Pixel coordinate grounding data:
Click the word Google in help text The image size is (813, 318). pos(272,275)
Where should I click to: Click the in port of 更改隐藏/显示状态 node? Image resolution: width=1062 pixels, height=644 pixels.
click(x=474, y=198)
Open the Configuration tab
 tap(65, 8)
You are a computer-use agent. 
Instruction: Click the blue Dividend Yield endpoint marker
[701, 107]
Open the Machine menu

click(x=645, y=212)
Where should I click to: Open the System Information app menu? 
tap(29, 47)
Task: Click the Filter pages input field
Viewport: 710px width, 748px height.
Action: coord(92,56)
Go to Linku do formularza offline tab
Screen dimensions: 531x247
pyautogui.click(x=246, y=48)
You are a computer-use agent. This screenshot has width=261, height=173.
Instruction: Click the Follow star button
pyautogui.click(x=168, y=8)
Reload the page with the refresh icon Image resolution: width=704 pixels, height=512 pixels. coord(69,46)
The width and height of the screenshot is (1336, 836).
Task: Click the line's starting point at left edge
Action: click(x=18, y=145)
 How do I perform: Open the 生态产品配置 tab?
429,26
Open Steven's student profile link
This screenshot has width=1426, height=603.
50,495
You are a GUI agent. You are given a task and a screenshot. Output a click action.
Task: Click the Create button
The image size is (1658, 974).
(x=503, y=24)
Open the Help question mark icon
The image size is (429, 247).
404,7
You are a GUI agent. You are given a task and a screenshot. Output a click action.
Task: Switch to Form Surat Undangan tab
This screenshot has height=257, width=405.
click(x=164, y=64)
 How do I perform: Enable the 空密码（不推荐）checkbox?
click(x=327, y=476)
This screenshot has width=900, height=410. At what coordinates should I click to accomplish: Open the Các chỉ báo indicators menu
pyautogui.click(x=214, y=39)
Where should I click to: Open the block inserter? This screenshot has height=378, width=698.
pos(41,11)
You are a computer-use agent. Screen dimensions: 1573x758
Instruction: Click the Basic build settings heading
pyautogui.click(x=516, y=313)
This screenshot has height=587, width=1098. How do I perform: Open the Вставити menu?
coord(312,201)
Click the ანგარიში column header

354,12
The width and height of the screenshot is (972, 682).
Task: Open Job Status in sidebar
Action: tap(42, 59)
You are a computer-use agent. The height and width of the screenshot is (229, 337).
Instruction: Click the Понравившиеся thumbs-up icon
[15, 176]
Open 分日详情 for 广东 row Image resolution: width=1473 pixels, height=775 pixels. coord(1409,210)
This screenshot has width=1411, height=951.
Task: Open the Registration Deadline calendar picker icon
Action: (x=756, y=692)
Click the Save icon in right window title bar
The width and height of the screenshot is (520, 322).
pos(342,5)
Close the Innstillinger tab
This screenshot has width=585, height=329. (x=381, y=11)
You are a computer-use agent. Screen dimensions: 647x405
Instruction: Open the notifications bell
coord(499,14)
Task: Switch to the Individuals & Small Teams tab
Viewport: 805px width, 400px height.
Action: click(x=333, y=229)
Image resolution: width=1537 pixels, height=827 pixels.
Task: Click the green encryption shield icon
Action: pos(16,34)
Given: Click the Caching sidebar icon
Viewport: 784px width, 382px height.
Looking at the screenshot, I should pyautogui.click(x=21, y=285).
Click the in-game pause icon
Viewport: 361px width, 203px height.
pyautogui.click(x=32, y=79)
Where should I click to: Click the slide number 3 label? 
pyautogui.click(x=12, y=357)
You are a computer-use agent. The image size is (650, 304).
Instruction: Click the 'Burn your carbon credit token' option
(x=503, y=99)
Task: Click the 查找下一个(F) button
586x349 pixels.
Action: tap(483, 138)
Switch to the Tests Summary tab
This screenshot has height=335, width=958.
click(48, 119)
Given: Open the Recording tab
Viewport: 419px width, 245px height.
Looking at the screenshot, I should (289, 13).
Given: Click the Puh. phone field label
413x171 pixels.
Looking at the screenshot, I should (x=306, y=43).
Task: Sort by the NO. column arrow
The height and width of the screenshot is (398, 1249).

_What to do_.
The lines above, from the start of the records through the one containing "Task: Click the Filter pages input field", are to be printed exactly, and nothing else is to be included.

_Completed exercise_.
Click the word Google in help text The image size is (813, 318). pos(272,275)
Where should I click to: Click the in port of 更改隐藏/显示状态 node? Image resolution: width=1062 pixels, height=644 pixels.
click(x=474, y=198)
Open the Configuration tab
 tap(65, 8)
You are a computer-use agent. 
Instruction: Click the blue Dividend Yield endpoint marker
[701, 107]
Open the Machine menu

click(x=645, y=212)
Where should I click to: Open the System Information app menu? 
tap(29, 47)
Task: Click the Filter pages input field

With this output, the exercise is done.